Is the trademark examiner a licensed attorney?
Yes, trademark examiners at the USPTO are licensed attorneys at law. That is why they are called examining attorneys as opposed to trademark examiners. Unlike a patent examiner who most likely did not go to law school, your trademark application will be reviewed by an examining attorney who will likely be well versed in legal arguments and case law. Knowing your audience plays a significant role in crafting a strategy to overcome a trademark refusal.
What are ineffective strategies for persuading trademark examining attorneys?
I have found that simply repeating boilerplate case law will have little to no effect in convincing an examining attorney to withdraw a refusal. There is nothing wrong with starting with some basic caselaw to set up the arguments, but persuasion will require much more repeating cases that examining attorneys have read countless times. I sometimes wonder if an examining attorney’s eyes glaze over case citations.
What might help to withdraw a trademark refusal?
Specific facts and examples can go a long way in convincing an examining attorney to withdraw a rejection. For example, if you are dealing with a likelihood of confusion refusal, see if multiple registrations owned by different parties exist for similar marks. If so, cite those examples and build a case for the mark being relatively weak due to high numbers of registrations and usages.

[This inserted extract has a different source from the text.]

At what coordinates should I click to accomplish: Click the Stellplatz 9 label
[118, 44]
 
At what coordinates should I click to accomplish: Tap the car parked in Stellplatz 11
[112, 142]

If you are dealing with a descriptiveness refusal, look for examples of similarly descriptive marks registered on either the Principal Register or Supplemental Register. Put those examples in a table and submit copies of their USPTO reports when responding to the Office Action.
Would it help to speak with the trademark examining attorney?
It depends. Sometimes a telephone call may be helpful in gathering information that is not clear in the Office Action. For example, would the removal of certain goods or services overcome the refusal?
When it comes to minor issues, the trademark examining attorney may call you or trademark lawyer to resolve simple matters. Examining attorneys are encouraged to telephone or email the applicant or his representative whenever possible to make progress in a trademark application.